Why are directors more prominent in film but writers more prominent in scripted TV?

In case anyone doubts my premise: in film, directors are usually the ones with ultimate creative control behind the project and are the ones whose names are most prominently billed. (i.e. “A John Smith Film”). But in scripted TV, creators and showrunners are typically writers or former writers, and directors are comparative unknowns (unless they’re writers that crossed over into directing).

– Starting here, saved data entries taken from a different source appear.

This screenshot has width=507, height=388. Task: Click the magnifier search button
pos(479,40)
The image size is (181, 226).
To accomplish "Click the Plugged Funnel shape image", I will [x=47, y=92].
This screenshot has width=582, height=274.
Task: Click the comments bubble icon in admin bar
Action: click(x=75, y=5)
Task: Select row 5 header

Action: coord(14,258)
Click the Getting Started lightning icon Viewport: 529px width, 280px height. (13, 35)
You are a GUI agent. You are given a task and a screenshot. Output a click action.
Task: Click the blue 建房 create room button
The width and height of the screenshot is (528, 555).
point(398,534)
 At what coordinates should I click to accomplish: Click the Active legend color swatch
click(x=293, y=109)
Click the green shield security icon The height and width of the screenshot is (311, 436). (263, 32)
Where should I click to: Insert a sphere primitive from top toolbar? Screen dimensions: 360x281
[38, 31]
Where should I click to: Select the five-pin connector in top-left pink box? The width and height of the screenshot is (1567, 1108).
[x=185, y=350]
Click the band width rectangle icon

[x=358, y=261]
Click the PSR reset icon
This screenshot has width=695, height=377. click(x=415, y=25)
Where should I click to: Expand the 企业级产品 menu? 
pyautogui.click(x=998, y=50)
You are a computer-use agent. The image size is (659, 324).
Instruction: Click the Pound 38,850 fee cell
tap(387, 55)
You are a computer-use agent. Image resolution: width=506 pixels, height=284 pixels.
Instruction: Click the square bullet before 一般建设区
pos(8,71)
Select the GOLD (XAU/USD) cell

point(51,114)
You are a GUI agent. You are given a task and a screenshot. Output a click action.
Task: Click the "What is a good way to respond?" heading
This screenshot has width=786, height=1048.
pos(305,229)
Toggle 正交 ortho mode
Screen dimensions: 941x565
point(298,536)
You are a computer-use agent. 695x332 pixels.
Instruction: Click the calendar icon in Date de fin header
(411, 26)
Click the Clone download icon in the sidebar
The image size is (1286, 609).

Why the dichotomy? Anyone know?

WAG-ing here.

By job description, a director has more ‘small details’ to take care of per minute of result. For a single feature, the director can take care of all of these little details himself, or delegate some of them to an AD or other staff and still be confident that they’re being done right. Because the director’s influence has so much effect on the overall film, not just the plot and the dialog, he has more creative effect on the feature than the scriptwriter, leading to Auteur Theory

In a television series, though, there’s more to shoot and less time to do it in. No one director can be responsible for an entire season of television the same way that he can for a feature film - there may be several important directors working in rotation. This still makes them a strong influence over the show.

However, the writers, by the nature of their work, can delegate better over the long-term, with a showrunner sketching out a season’s plotlines in general, and giving the series writers their marching orders for individual episodes.

Does that answer your question at all?

That’s right. A director on TV has little opportunity for creative input. His job is to get the scenes shot and not fall behind schedule or over budget. He may not even get the script until a few days before shooting. The actors are usually set in their roles, so he can only do a little toward telling them how to interpret them.

In addition, the “look” of the show is usually set in advance, so he can’t change that.

Arguably PRODUCERS are more prominent for television. You can probably name FAR more TV producers than TV writers. It’s just that in TV the producers are either writers themselves or in on the creative process.

Note that there are exceptions. Green Acres is much more director Richard L. Bare (who did the same type of gags in his Joe MacDoakes comedy shorts) than producer Paul Henning (whose Beverly Hillbillies and Petticoat Junction were far less absurd).

But Bare directed all the episodes, so he was able to take more control.